The occasional direct transmission of the highly pathogenic avian influenza A virus H5N1 (HPAI H5N1) and H7N9 to humans and their lethality are serious public health issues and suggest the possibility of an epidemic. However, our molecular understanding of the virus is rudimentary, and it is necessary to study the biological properties of its envelope proteins as therapeutic targets and to develop strategies to control infection. We developed a solid viral pseudotyped particle (pp) platform to study avian influenza virus, including the functional analysis of its hemagglutinin (HA) and neuraminidase (NA) envelope glycoproteins, the reassortment characteristics of the HAs and NAs, receptors, tropisms, neutralizing antibodies, diagnosis, infectivity, for the purposes of drug development and vaccine design. Here, we describe an experimental procedure to establish pps with the envelope glycoproteins (HA, NA) from two influenza A strains (HAPI H5N1 and 2013 avian H7N9). Their generation is based on the capacity of some viruses, such as murine leukemia virus (MLV), to incorporate envelope glycoproteins into a pp. In addition, we also detail how these pps are quantified with RT-qPCR, and the infectivity detection of native and mismatched virus pps depending on the origin of the HAs and NAs. This system is highly flexible and adaptable and can be used to establish viral pps with envelope glycoproteins that can be incorporated in any other type of enveloped virus. Thus, this viral particle platform can be used to study wild viruses in many research investigations.


The mission of a viral particle is to transport its genome from an infected host cell to a non-infected host cell and to deliver it into the cytoplasm or the nucleus in a replication-competent form1. This process is initially triggered by binding to host cell receptors, followed by fusion of virion and cellular membranes. For enveloped viruses, like influenza viruses, the spike glycoproteins are responsible for receptor binding and fusion1,2. Viral envelope glycoproteins (e.g., pyrogens, antigens), are involved in many important properties and events, such as virus lifecycle initiation (binding and fusion), viral pathogenesis, immunogenicity, host cell apoptosis and cellular tropism, the cellular endocytic pathway, as well as interspecies transmission and reassortment1,3,4,5,6,7. Research on viral envelope glycoproteins will help us understand many aspects of the viral infection process. Pseudotyped viral particles (pp), also termed pseudovirions or pseudoparticles, can be generated through a pseudotyping technique8,9,10. This technology has been used to develop pseudotyped particles of many viruses, including hepatitis C11,12, hepatitis B13, vesicular stomatitis virus (VSV)14,15, and influenza virus16,17,18,19. This technology is based on the Gag-Pol protein of lentiviruses or other retroviruses.

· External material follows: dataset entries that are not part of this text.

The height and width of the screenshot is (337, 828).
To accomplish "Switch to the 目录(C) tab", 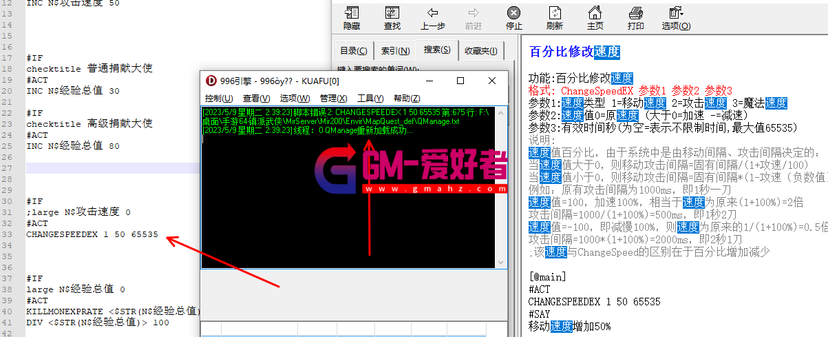I will point(353,50).
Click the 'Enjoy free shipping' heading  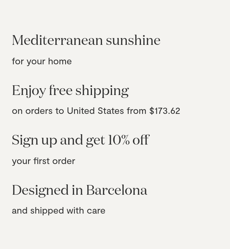tap(70, 91)
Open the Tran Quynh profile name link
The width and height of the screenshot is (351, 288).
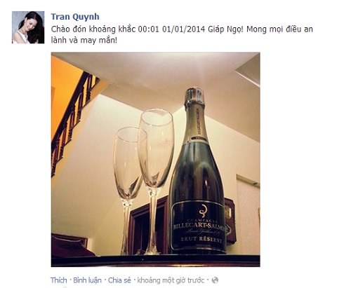pyautogui.click(x=75, y=17)
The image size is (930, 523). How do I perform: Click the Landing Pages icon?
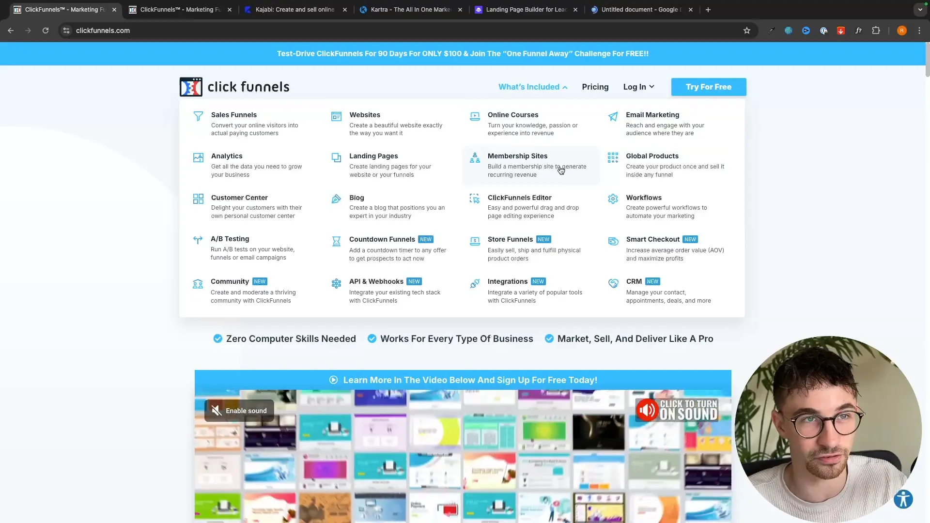click(x=336, y=158)

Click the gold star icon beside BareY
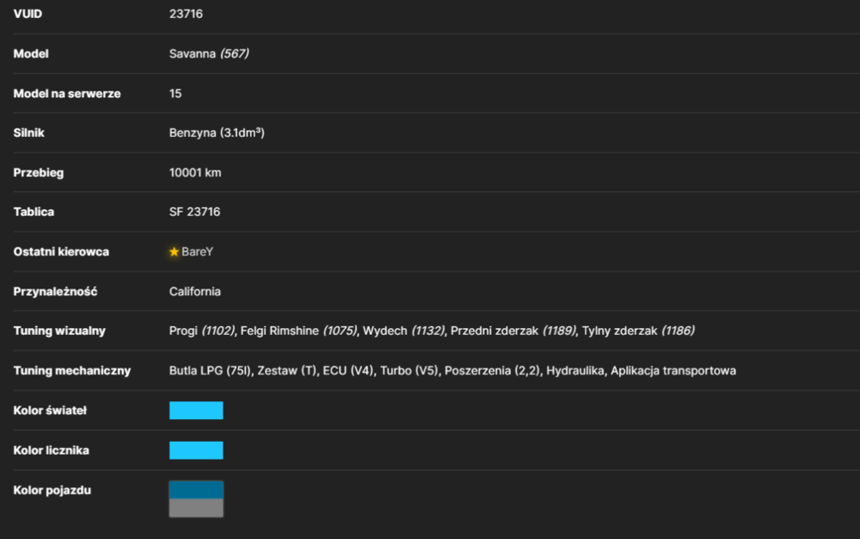click(174, 252)
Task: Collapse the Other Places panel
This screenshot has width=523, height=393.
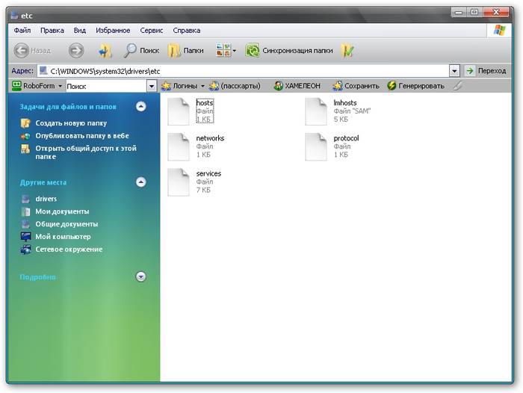Action: (140, 182)
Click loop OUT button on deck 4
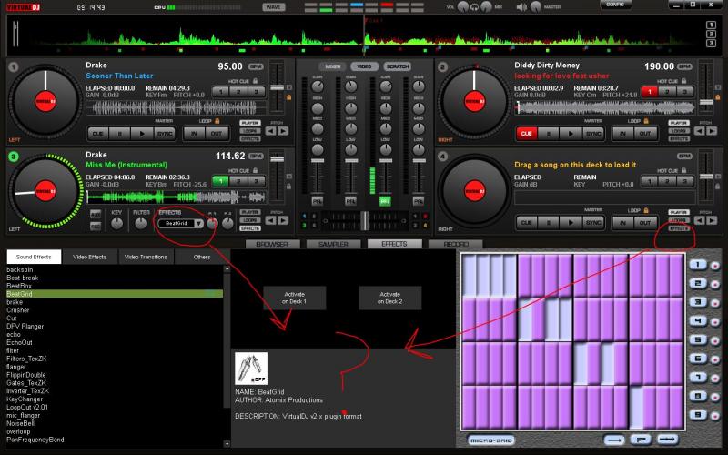This screenshot has width=728, height=455. (645, 222)
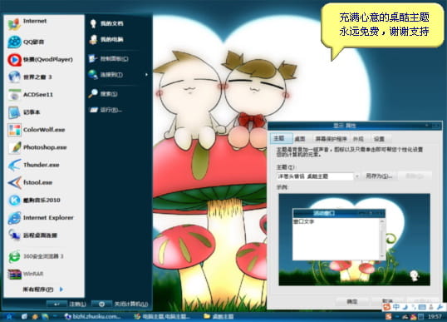Launch QvodPlayer icon in start menu
This screenshot has height=322, width=447.
pyautogui.click(x=14, y=60)
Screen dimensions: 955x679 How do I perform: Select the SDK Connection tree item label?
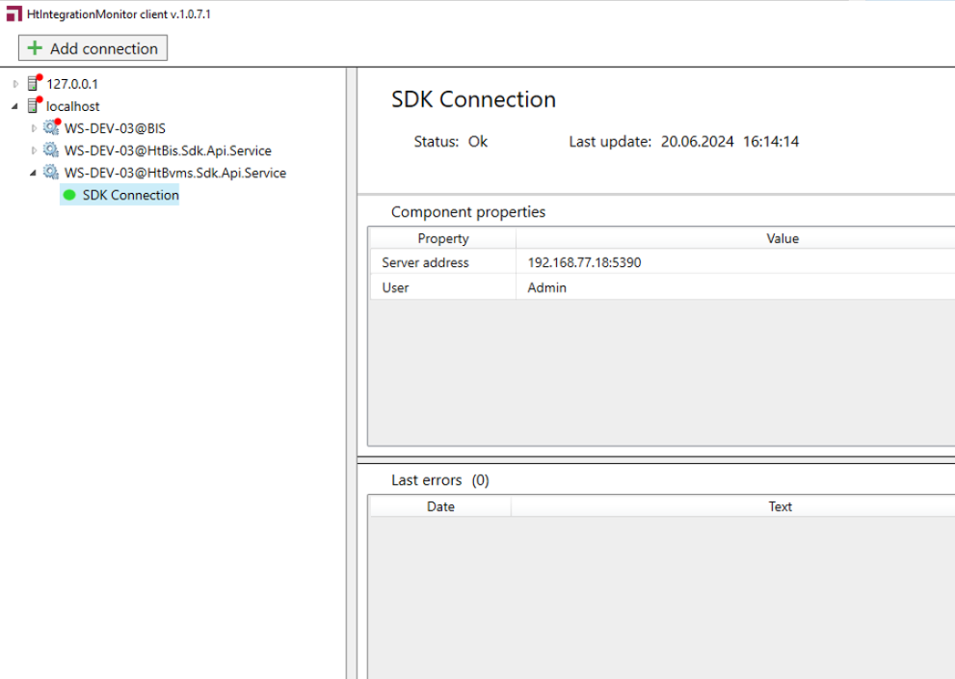[130, 195]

Pseudotyped viral particles can be obtained using a three-plasmid system by cotransfecting a viral envelope glycoprotein expression plasmid, a retroviral packaging plasmid missing the envelope env gene, and a separate reporter plasmid into pp producer cells. The retrovirus is assembled by its Gag protein, and it buds from an infected cell membrane that expresses the virus envelope protein1. Therefore, it is possible to obtain high titer influenza pps using the retrovirus Gag protein to produce buds on a cellular membrane expressing influenza HA and NA. In our previous studies, HAs/NAs in all combinations were functional and able to perform their corresponding functions in the viral life cycle16,17,18,20,21. These pps are used to investigate influenza biological characteristics, including hemagglutination, neuraminidase activity, HA-receptor binding tropism, and infectivity. Because HA and NA are both important surface functional proteins in the viral life cycle, mismatched HAs and NAs derived from different strains of influenza can partly demonstrate reassortment between them. Here, we generate eight types of influenza pps by combining two HAs and two NAs (derived from the HPAI H5N1 strain and the H7N9 stain), using a three-plasmid pseudotyping system. These eight types of pps include two native pps, H5N1pp, H7N9pp; two mismatched pps, (H5+N9)pp, (H7+N1)pp; and four pps only harboring a single glycoprotein (HA or NA), H5pp, N1pp, H7pp, N9pp. Studies on the influenza virus, such as H5N1 and H7N9, are limited by biosafety requirements. All studies of the wild influenza virus strains should be performed in a biosafety level 3 (BSL-3) laboratory. Pseudotyped viral particle technology can be used to package an artificial virion in a biosafety level 2 (BSL-2) setting. Therefore, pps represent a safer and useful tool to study the influenza virus processes depending on its two major glycoproteins: hemagglutinin (HA) and neuraminidase (NA).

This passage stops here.